> **LISTED RECORDS**
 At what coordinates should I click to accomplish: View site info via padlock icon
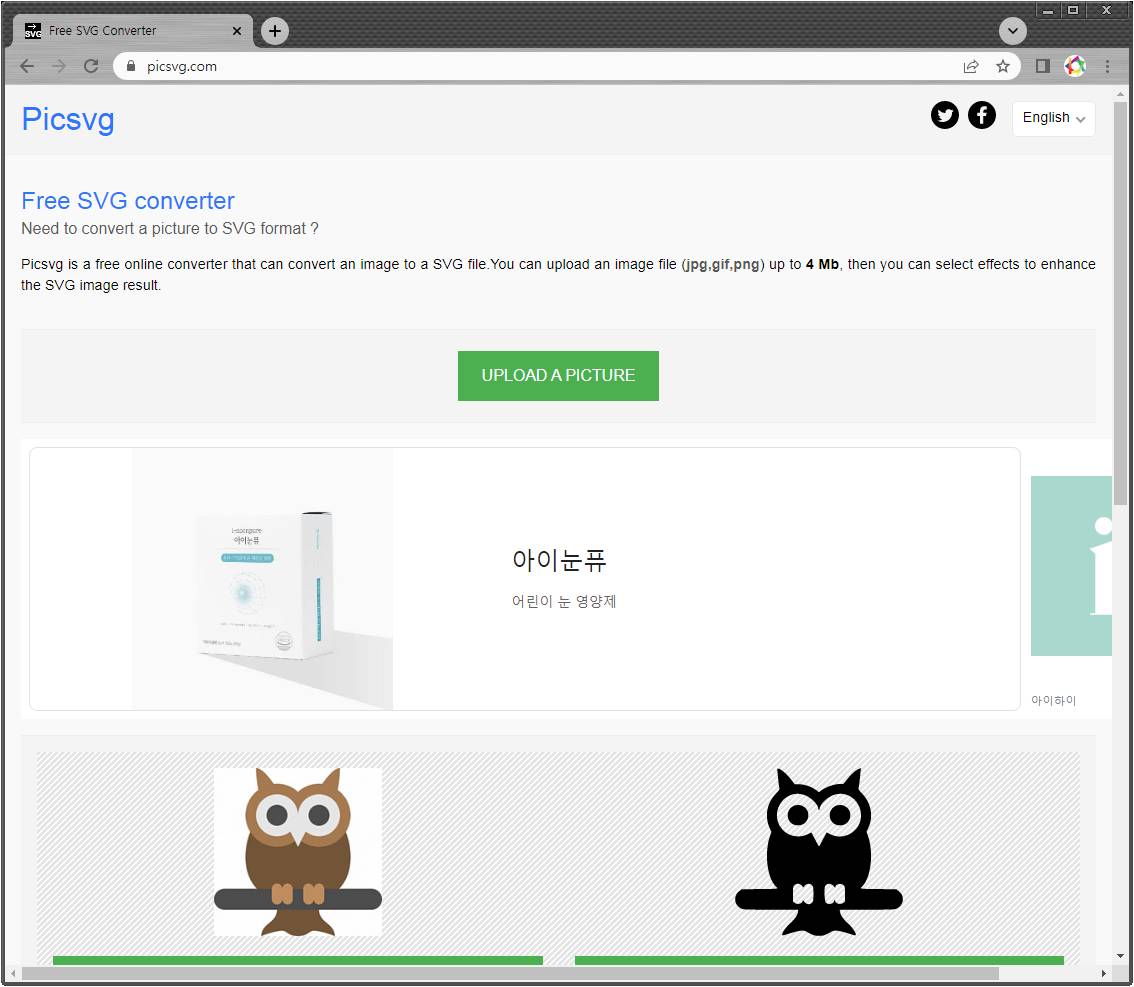coord(130,66)
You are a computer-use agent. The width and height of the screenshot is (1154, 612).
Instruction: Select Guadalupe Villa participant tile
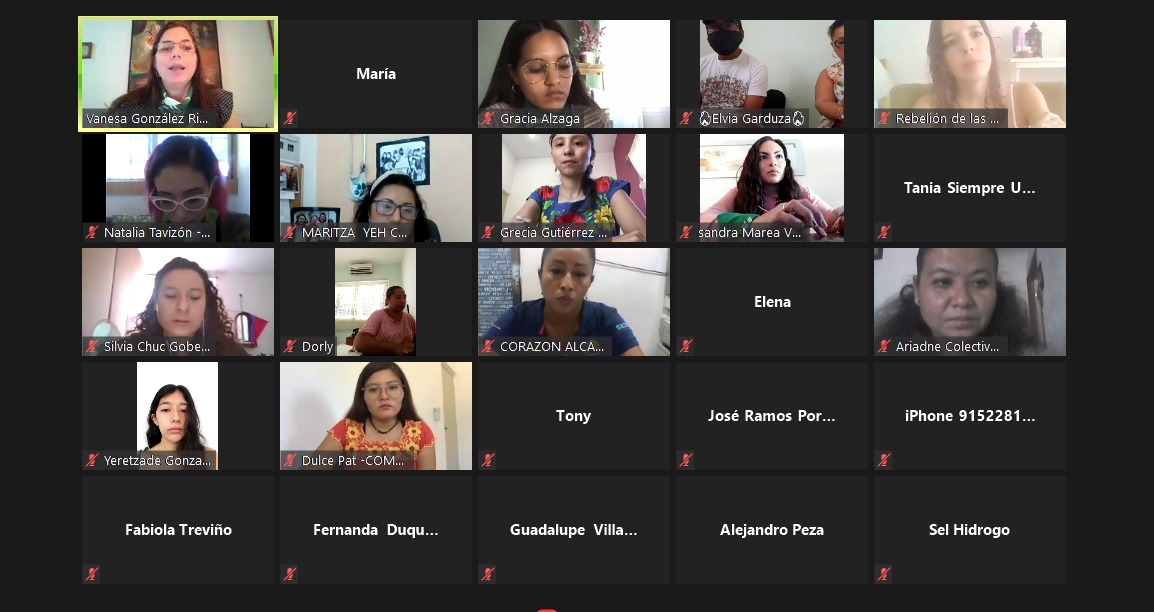point(574,530)
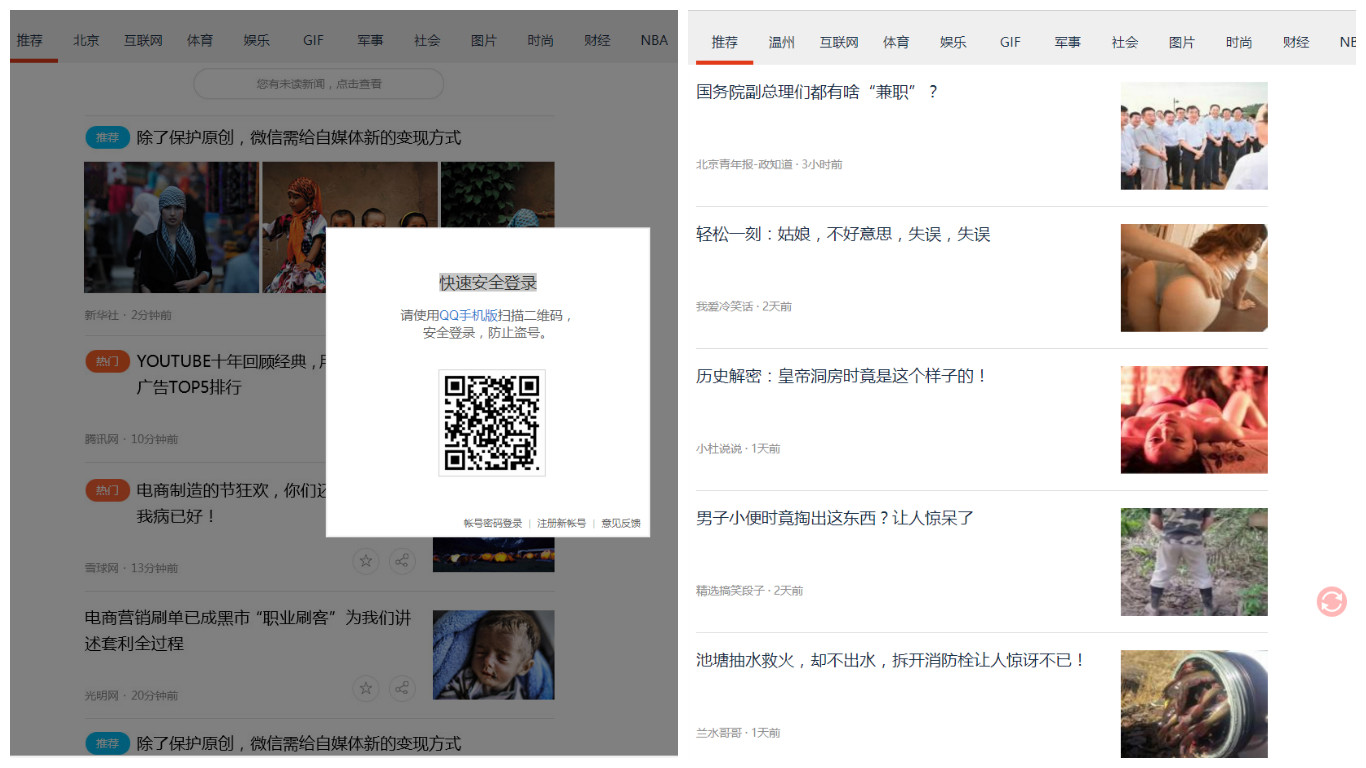This screenshot has width=1366, height=768.
Task: Click the sleeping baby thumbnail image
Action: (493, 655)
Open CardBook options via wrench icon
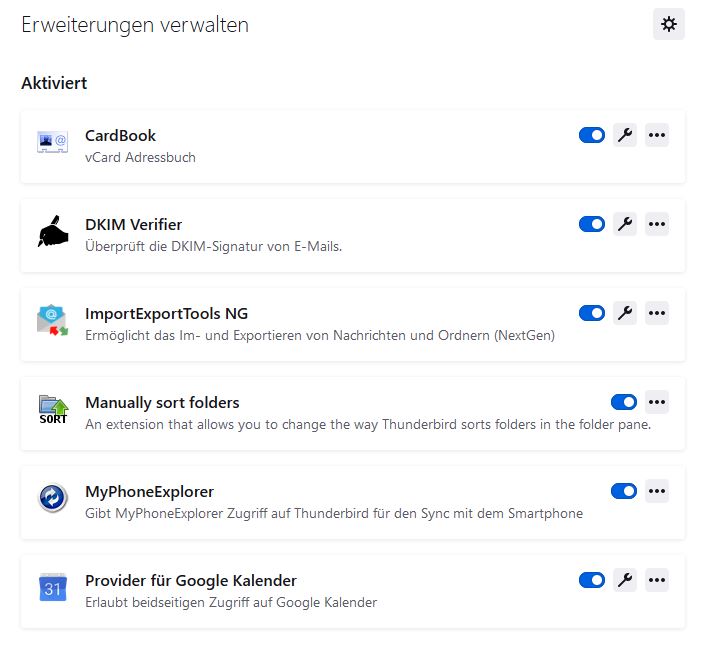This screenshot has height=651, width=713. click(625, 135)
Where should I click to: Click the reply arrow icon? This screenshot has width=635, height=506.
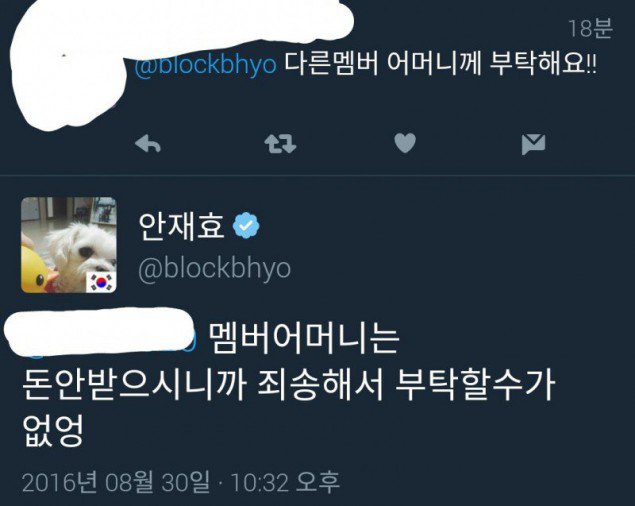(148, 144)
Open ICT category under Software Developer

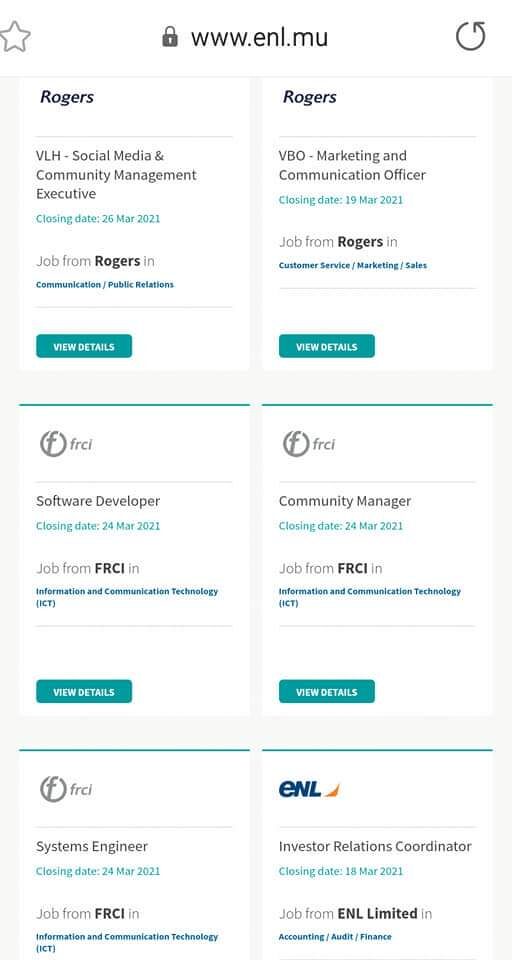click(x=127, y=597)
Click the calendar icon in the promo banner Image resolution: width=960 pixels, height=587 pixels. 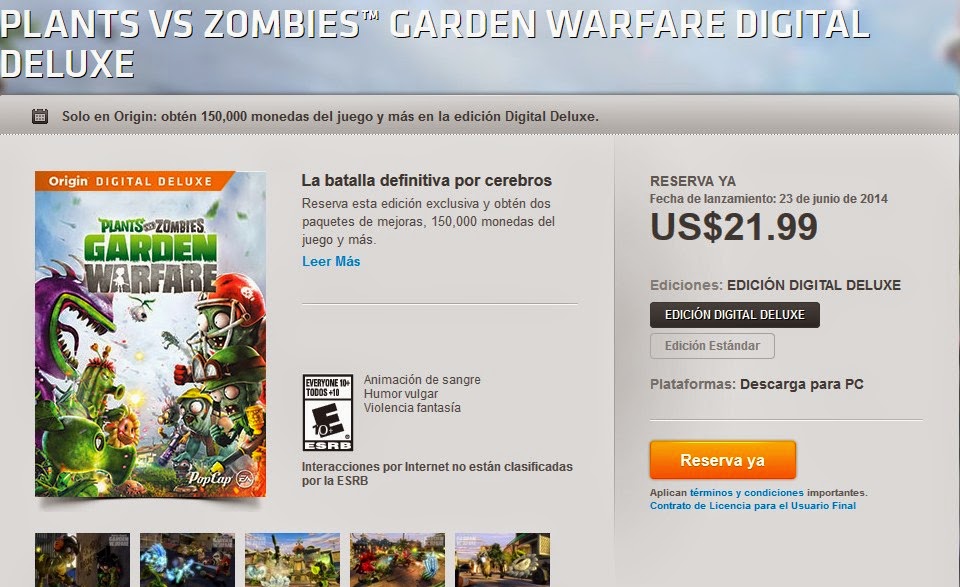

> **WORK TASK**
Write out the listing word for word, omitting the pictures it holds.

> **SOLUTION FOR THIS EXERCISE**
 At what coordinates should I click to accomplish: View site info via padlock icon
coord(130,66)
You are a computer-use agent. The width and height of the screenshot is (1154, 612).
Instruction: Select Guadalupe Villa participant tile
point(574,530)
This screenshot has width=1366, height=768.
Task: Click the sleeping baby thumbnail image
Action: (493, 655)
Open CardBook options via wrench icon
This screenshot has height=651, width=713. click(625, 135)
Where should I click to: Click the reply arrow icon? This screenshot has width=635, height=506.
(148, 144)
Open ICT category under Software Developer

click(x=127, y=597)
Click the calendar icon in the promo banner Image resolution: width=960 pixels, height=587 pixels. 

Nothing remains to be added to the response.